*** Opening of Materials provided ***

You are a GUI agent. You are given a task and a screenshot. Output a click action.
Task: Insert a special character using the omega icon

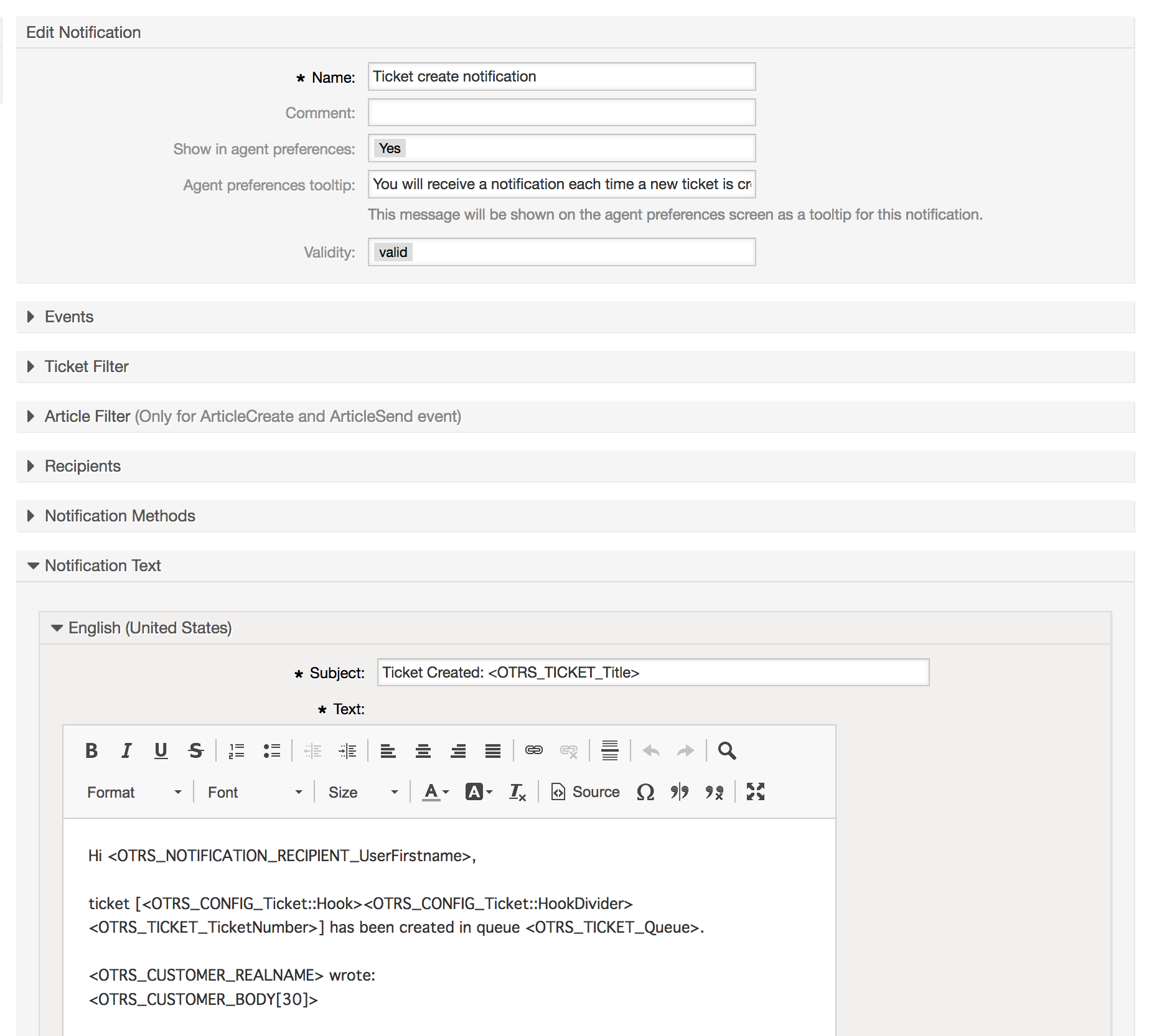pos(645,791)
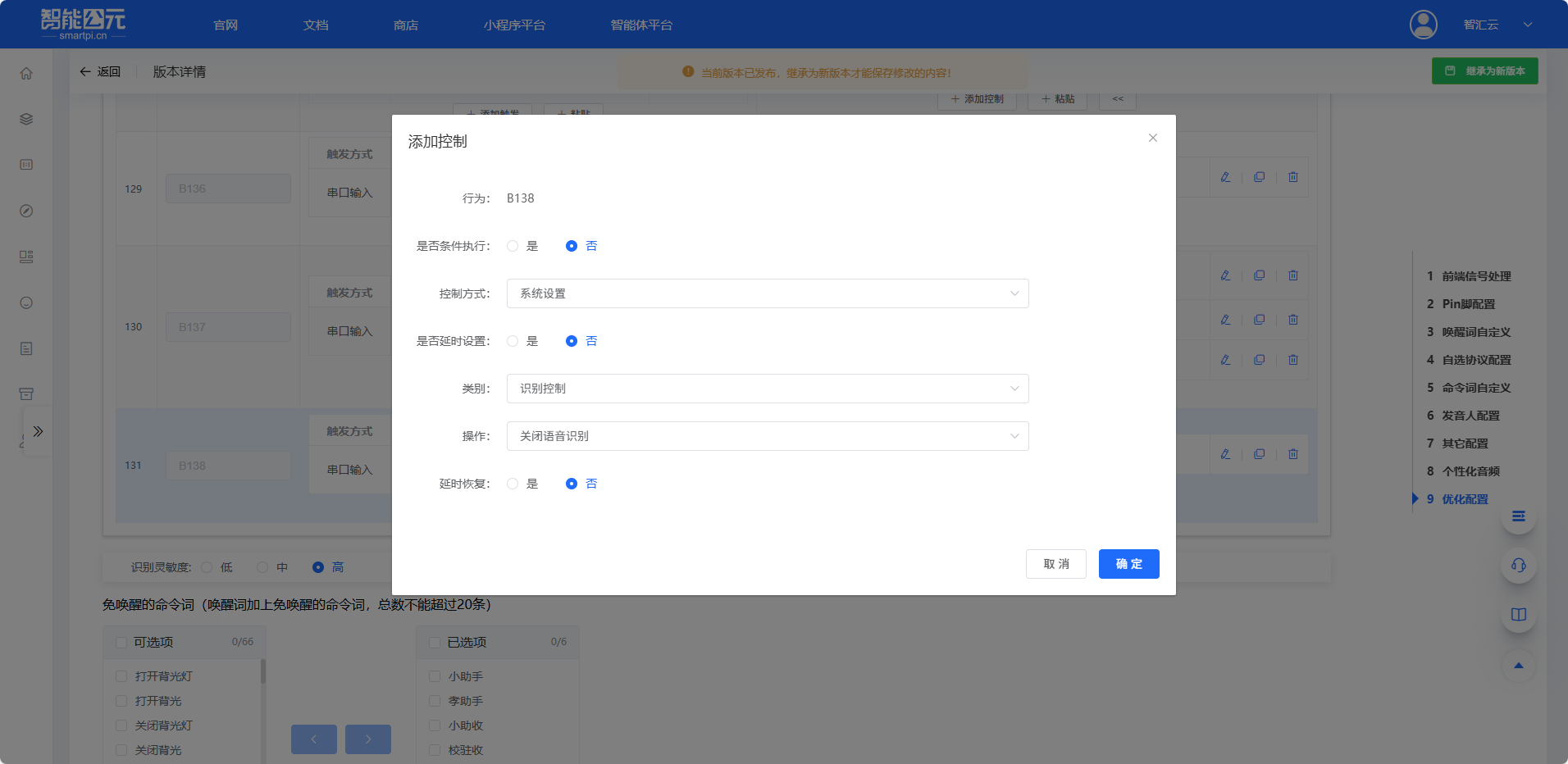Open the documentation book floating icon

[x=1518, y=614]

*** Close of Materials provided ***

◆ Your instructions:
Retype the data above as given, letting no picture into the copy.

◆ Result of this exercise:
You are a GUI agent. You are given a task and a screenshot. Output a click action.
Task: Insert a special character using the omega icon

pos(645,791)
Open the documentation book floating icon

[x=1518, y=614]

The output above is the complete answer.